Your objective: In the records below, find the line containing "Open Outlook from the taskbar". Output it and every line after it to the end, unchanged, with no pictures.

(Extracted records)

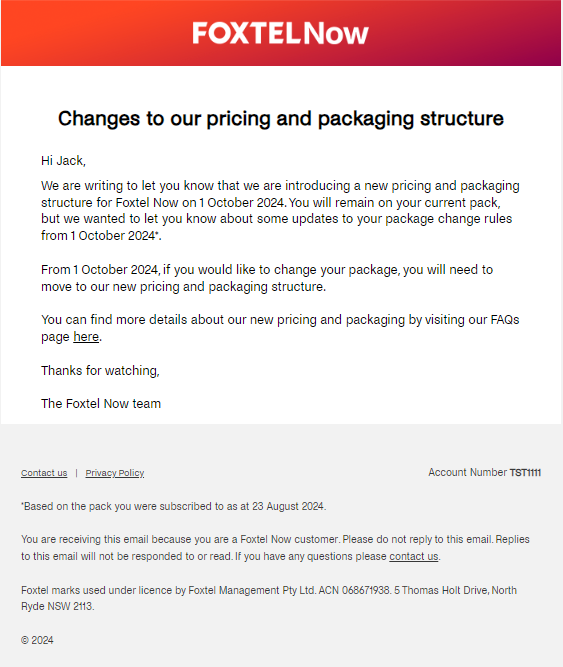Click the "Thanks for watching," line
563x667 pixels.
coord(100,371)
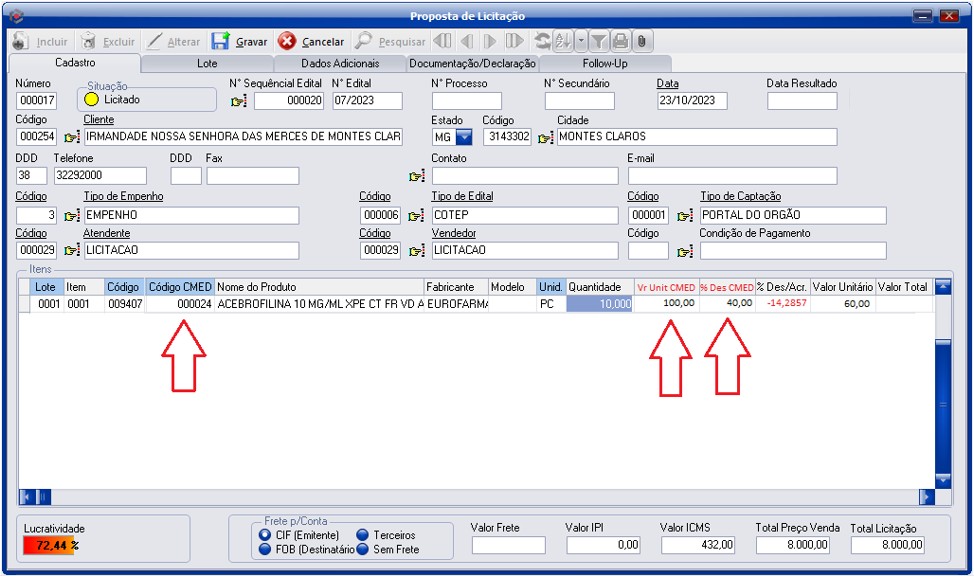
Task: Select CIF (Emitente) freight option
Action: (x=265, y=535)
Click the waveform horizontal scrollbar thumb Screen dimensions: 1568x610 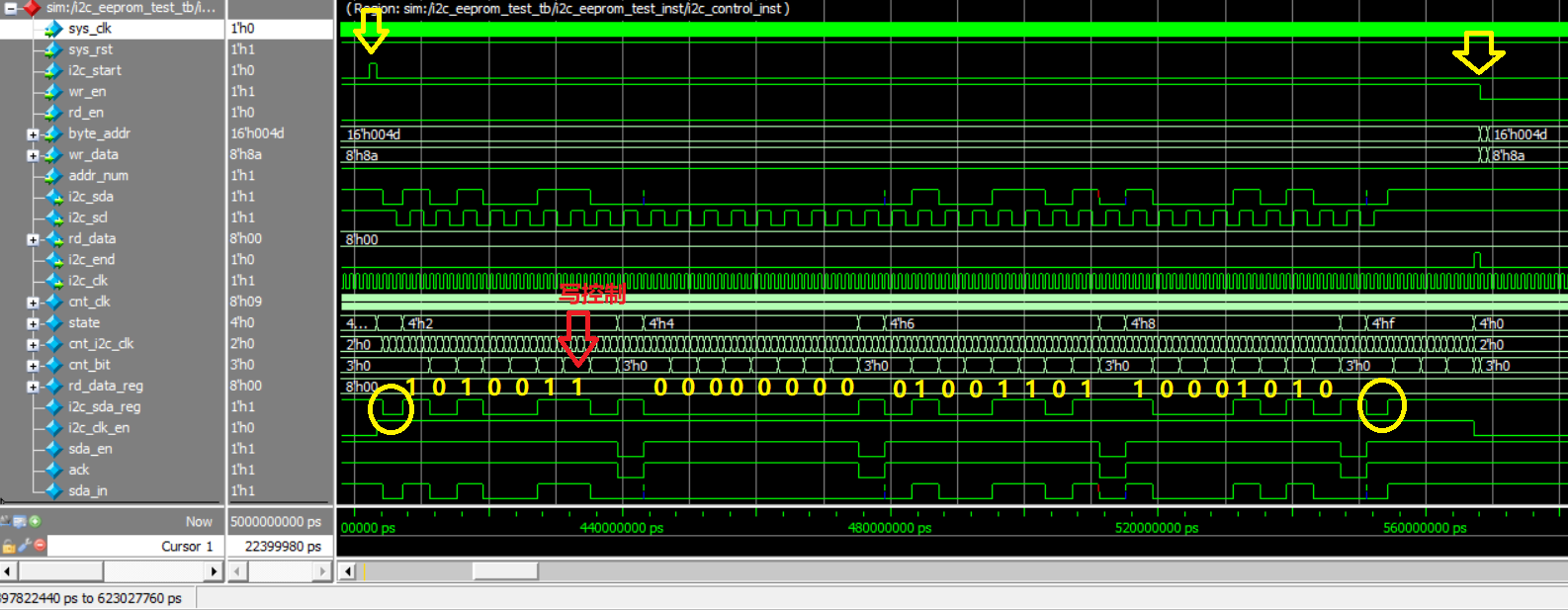[x=505, y=570]
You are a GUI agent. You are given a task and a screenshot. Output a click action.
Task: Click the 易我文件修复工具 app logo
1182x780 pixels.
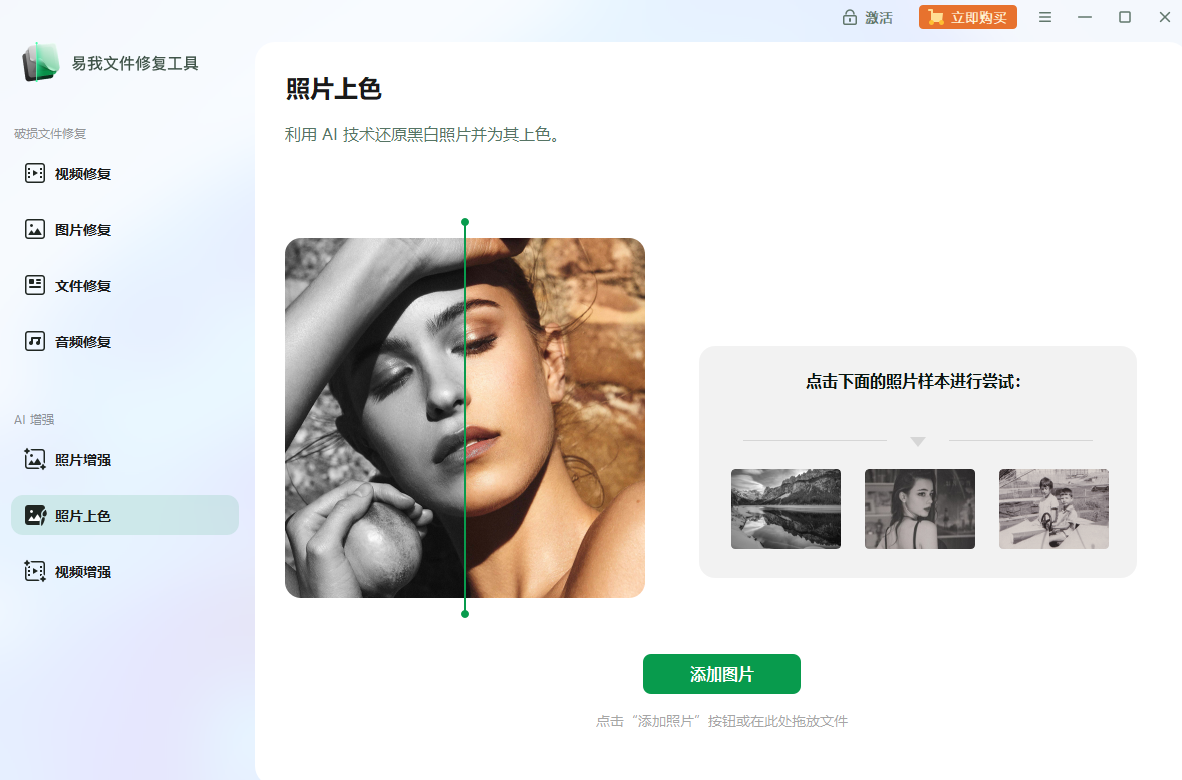(x=41, y=62)
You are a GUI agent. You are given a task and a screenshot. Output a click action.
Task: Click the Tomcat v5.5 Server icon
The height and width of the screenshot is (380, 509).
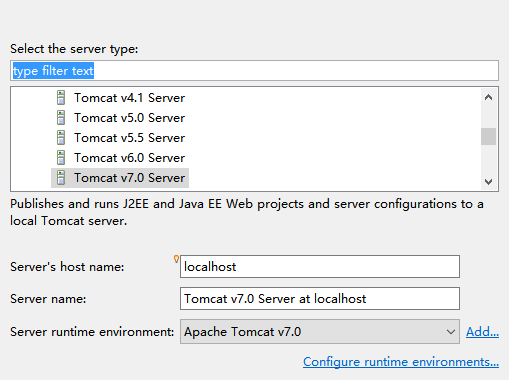point(61,138)
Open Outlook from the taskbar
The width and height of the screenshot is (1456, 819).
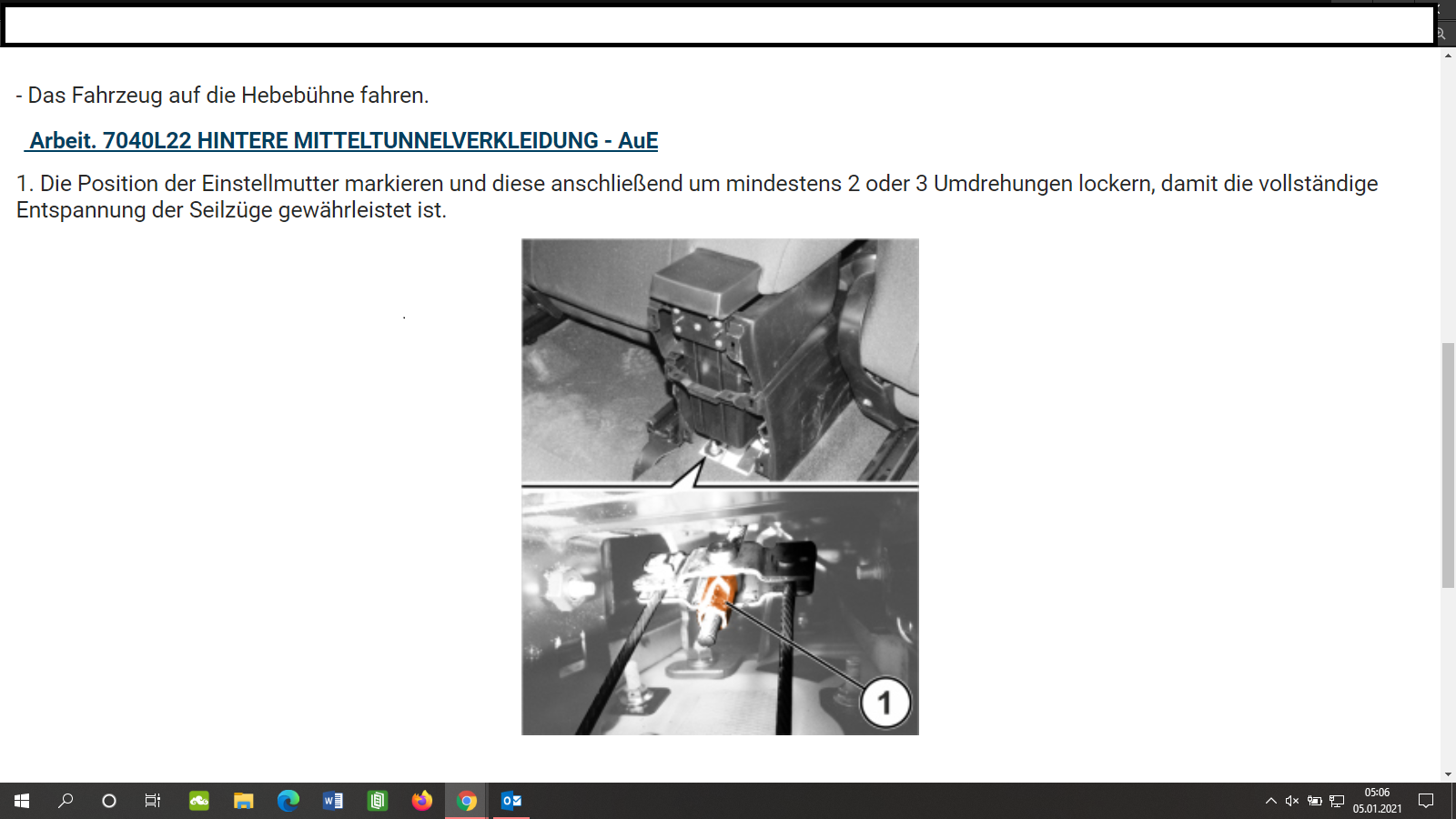coord(511,801)
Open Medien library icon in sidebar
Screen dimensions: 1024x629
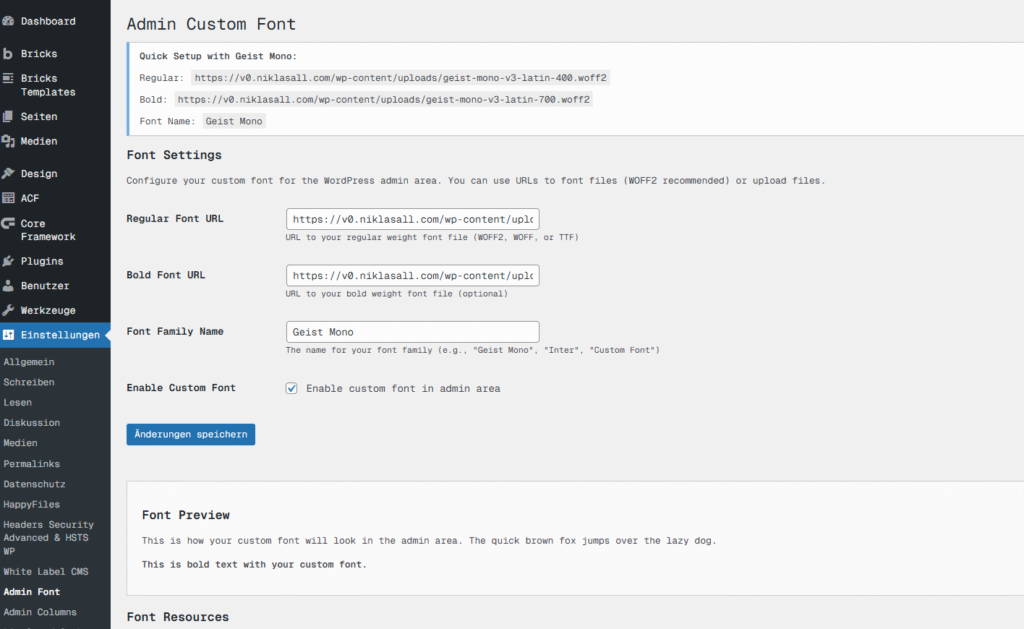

Written solution:
Open Outlook from the taskbar
The width and height of the screenshot is (1456, 819).
coord(511,801)
Open Medien library icon in sidebar
Screen dimensions: 1024x629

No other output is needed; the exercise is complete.